--- BEGIN THE DATA ---
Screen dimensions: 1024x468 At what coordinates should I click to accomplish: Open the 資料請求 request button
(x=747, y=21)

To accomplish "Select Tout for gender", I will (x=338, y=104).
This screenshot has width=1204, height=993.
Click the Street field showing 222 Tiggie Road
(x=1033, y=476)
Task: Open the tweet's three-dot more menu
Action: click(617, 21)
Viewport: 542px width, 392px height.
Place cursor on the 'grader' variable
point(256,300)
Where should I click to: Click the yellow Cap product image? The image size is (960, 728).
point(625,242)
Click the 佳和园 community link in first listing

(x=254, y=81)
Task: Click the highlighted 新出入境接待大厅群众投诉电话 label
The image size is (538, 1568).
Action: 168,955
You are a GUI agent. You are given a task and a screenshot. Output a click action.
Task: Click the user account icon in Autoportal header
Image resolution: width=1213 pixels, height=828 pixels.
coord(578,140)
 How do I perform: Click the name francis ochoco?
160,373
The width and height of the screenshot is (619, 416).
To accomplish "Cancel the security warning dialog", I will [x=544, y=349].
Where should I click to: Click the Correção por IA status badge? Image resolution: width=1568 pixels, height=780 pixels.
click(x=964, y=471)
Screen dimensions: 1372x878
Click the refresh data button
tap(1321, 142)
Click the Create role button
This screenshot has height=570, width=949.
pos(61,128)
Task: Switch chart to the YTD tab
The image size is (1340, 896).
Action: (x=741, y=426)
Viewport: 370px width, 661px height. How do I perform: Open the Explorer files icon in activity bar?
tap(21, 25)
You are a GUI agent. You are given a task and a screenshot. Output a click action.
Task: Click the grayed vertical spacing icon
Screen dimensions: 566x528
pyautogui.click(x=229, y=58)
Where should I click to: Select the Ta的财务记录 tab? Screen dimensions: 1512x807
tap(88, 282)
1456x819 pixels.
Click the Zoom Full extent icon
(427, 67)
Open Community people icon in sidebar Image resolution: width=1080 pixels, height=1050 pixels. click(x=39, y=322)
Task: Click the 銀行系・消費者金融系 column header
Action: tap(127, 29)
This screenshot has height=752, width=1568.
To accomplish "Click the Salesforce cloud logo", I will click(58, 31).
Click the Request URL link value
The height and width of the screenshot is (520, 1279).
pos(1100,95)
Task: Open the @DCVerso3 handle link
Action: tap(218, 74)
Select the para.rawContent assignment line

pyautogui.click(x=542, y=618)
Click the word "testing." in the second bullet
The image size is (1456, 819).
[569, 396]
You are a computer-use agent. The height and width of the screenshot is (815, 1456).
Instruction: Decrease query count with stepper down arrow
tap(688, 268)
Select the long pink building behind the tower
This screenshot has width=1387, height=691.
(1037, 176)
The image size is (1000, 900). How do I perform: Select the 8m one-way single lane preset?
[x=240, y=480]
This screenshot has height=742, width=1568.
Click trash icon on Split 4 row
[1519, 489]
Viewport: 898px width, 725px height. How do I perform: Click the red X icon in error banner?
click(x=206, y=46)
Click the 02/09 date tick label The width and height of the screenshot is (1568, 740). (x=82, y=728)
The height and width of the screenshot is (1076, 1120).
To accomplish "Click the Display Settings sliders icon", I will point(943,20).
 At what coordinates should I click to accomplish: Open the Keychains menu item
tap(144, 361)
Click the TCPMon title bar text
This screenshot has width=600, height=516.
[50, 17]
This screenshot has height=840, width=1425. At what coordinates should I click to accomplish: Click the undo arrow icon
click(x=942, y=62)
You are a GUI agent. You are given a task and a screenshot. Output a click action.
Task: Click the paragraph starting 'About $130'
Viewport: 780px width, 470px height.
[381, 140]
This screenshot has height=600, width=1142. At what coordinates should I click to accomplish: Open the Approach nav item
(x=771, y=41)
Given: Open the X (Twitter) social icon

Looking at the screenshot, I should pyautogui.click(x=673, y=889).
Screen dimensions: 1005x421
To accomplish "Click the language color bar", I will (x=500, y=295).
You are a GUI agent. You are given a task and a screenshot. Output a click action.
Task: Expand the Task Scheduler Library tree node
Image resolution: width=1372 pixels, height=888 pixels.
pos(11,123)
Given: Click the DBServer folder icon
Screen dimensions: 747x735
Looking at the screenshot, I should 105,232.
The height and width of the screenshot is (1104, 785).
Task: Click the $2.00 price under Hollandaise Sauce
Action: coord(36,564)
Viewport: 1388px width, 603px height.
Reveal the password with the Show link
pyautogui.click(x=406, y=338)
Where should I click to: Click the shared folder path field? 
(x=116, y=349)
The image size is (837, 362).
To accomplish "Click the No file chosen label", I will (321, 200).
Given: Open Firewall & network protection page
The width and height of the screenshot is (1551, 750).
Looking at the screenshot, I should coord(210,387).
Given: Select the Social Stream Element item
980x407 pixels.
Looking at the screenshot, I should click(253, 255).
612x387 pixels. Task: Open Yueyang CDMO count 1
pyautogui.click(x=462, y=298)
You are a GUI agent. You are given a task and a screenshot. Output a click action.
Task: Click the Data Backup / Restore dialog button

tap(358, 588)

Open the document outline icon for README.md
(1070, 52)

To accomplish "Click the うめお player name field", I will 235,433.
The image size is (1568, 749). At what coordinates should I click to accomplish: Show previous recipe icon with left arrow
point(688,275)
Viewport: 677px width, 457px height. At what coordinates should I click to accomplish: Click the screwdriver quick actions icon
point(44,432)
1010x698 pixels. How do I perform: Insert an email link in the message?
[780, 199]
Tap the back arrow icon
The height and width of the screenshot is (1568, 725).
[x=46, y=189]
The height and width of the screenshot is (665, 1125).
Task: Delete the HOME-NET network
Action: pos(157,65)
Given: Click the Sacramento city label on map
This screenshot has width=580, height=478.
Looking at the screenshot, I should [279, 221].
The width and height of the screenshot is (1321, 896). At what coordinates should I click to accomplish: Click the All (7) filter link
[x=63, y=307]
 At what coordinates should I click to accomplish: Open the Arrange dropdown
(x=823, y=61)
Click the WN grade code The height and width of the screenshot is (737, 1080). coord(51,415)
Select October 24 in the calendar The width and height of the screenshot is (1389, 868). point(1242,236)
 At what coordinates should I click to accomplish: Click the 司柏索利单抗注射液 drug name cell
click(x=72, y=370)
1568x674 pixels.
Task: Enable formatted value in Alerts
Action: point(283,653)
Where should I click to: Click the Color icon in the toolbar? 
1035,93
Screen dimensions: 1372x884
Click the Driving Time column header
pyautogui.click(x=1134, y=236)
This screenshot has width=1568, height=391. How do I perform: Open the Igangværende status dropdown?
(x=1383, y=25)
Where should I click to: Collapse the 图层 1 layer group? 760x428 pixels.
--- END THE DATA ---
REQUIRED TASK: Copy out all the records above, putting "Tiggie Lane" in place of "Tiggie Road" and leaving everything else the same.

RESPONSE:
Screen dimensions: 1024x468 At what coordinates should I click to accomplish: Open the 資料請求 request button
(x=747, y=21)

To accomplish "Select Tout for gender", I will (x=338, y=104).
This screenshot has width=1204, height=993.
Click the Street field showing 222 Tiggie Lane
(x=1033, y=476)
Task: Open the tweet's three-dot more menu
Action: click(617, 21)
Viewport: 542px width, 392px height.
Place cursor on the 'grader' variable
point(256,300)
Where should I click to: Click the yellow Cap product image? The image size is (960, 728).
point(625,242)
Click the 佳和园 community link in first listing

(x=254, y=81)
Task: Click the highlighted 新出入境接待大厅群众投诉电话 label
The image size is (538, 1568).
Action: 168,955
You are a GUI agent. You are given a task and a screenshot. Output a click action.
Task: Click the user account icon in Autoportal header
Image resolution: width=1213 pixels, height=828 pixels.
coord(578,140)
 How do I perform: Click the name francis ochoco?
160,373
The width and height of the screenshot is (619, 416).
To accomplish "Cancel the security warning dialog", I will [x=544, y=349].
Where should I click to: Click the Correção por IA status badge? Image resolution: width=1568 pixels, height=780 pixels.
click(x=964, y=471)
Screen dimensions: 1372x878
Click the refresh data button
tap(1321, 142)
Click the Create role button
This screenshot has height=570, width=949.
pos(61,128)
Task: Switch chart to the YTD tab
The image size is (1340, 896).
Action: (x=741, y=426)
Viewport: 370px width, 661px height. How do I perform: Open the Explorer files icon in activity bar?
tap(21, 25)
You are a GUI agent. You are given a task and a screenshot. Output a click action.
Task: Click the grayed vertical spacing icon
Screen dimensions: 566x528
pyautogui.click(x=229, y=58)
Where should I click to: Select the Ta的财务记录 tab? Screen dimensions: 1512x807
tap(88, 282)
1456x819 pixels.
Click the Zoom Full extent icon
(427, 67)
Open Community people icon in sidebar Image resolution: width=1080 pixels, height=1050 pixels. click(x=39, y=322)
Task: Click the 銀行系・消費者金融系 column header
Action: tap(127, 29)
This screenshot has height=752, width=1568.
To accomplish "Click the Salesforce cloud logo", I will click(58, 31).
Click the Request URL link value
The height and width of the screenshot is (520, 1279).
pos(1100,95)
Task: Open the @DCVerso3 handle link
Action: tap(218, 74)
Select the para.rawContent assignment line

pyautogui.click(x=542, y=618)
Click the word "testing." in the second bullet
The image size is (1456, 819).
[569, 396]
You are a computer-use agent. The height and width of the screenshot is (815, 1456).
Instruction: Decrease query count with stepper down arrow
tap(688, 268)
Select the long pink building behind the tower
This screenshot has width=1387, height=691.
(1037, 176)
The image size is (1000, 900). How do I perform: Select the 8m one-way single lane preset?
[x=240, y=480]
This screenshot has height=742, width=1568.
Click trash icon on Split 4 row
[1519, 489]
Viewport: 898px width, 725px height. How do I perform: Click the red X icon in error banner?
click(x=206, y=46)
Click the 02/09 date tick label The width and height of the screenshot is (1568, 740). (x=82, y=728)
The height and width of the screenshot is (1076, 1120).
To accomplish "Click the Display Settings sliders icon", I will point(943,20).
 At what coordinates should I click to accomplish: Open the Keychains menu item
tap(144, 361)
Click the TCPMon title bar text
This screenshot has width=600, height=516.
[50, 17]
This screenshot has height=840, width=1425. At what coordinates should I click to accomplish: Click the undo arrow icon
click(x=942, y=62)
You are a GUI agent. You are given a task and a screenshot. Output a click action.
Task: Click the paragraph starting 'About $130'
Viewport: 780px width, 470px height.
[381, 140]
This screenshot has height=600, width=1142. At what coordinates should I click to accomplish: Open the Approach nav item
(x=771, y=41)
Given: Open the X (Twitter) social icon

Looking at the screenshot, I should pyautogui.click(x=673, y=889).
Screen dimensions: 1005x421
To accomplish "Click the language color bar", I will (x=500, y=295).
You are a GUI agent. You are given a task and a screenshot. Output a click action.
Task: Expand the Task Scheduler Library tree node
Image resolution: width=1372 pixels, height=888 pixels.
pos(11,123)
Given: Click the DBServer folder icon
Screen dimensions: 747x735
Looking at the screenshot, I should 105,232.
The height and width of the screenshot is (1104, 785).
Task: Click the $2.00 price under Hollandaise Sauce
Action: coord(36,564)
Viewport: 1388px width, 603px height.
Reveal the password with the Show link
pyautogui.click(x=406, y=338)
Where should I click to: Click the shared folder path field? 
(x=116, y=349)
The image size is (837, 362).
To accomplish "Click the No file chosen label", I will (321, 200).
Given: Open Firewall & network protection page
The width and height of the screenshot is (1551, 750).
Looking at the screenshot, I should coord(210,387).
Given: Select the Social Stream Element item
980x407 pixels.
Looking at the screenshot, I should click(253, 255).
612x387 pixels. Task: Open Yueyang CDMO count 1
pyautogui.click(x=462, y=298)
You are a GUI agent. You are given a task and a screenshot. Output a click action.
Task: Click the Data Backup / Restore dialog button

tap(358, 588)

Open the document outline icon for README.md
(1070, 52)

To accomplish "Click the うめお player name field", I will 235,433.
The image size is (1568, 749). At what coordinates should I click to accomplish: Show previous recipe icon with left arrow
point(688,275)
Viewport: 677px width, 457px height. At what coordinates should I click to accomplish: Click the screwdriver quick actions icon
point(44,432)
1010x698 pixels. How do I perform: Insert an email link in the message?
[780, 199]
Tap the back arrow icon
The height and width of the screenshot is (1568, 725).
[x=46, y=189]
The height and width of the screenshot is (665, 1125).
Task: Delete the HOME-NET network
Action: pos(157,65)
Given: Click the Sacramento city label on map
This screenshot has width=580, height=478.
Looking at the screenshot, I should [279, 221].
The width and height of the screenshot is (1321, 896). At what coordinates should I click to accomplish: Click the All (7) filter link
[x=63, y=307]
 At what coordinates should I click to accomplish: Open the Arrange dropdown
(x=823, y=61)
Click the WN grade code The height and width of the screenshot is (737, 1080). coord(51,415)
Select October 24 in the calendar The width and height of the screenshot is (1389, 868). point(1242,236)
 At what coordinates should I click to accomplish: Click the 司柏索利单抗注射液 drug name cell
click(x=72, y=370)
1568x674 pixels.
Task: Enable formatted value in Alerts
Action: point(283,653)
Where should I click to: Click the Color icon in the toolbar? 
1035,93
Screen dimensions: 1372x884
Click the Driving Time column header
pyautogui.click(x=1134, y=236)
This screenshot has width=1568, height=391. How do I perform: Open the Igangværende status dropdown?
(x=1383, y=25)
Where should I click to: Collapse the 图层 1 layer group? 760x428 pixels.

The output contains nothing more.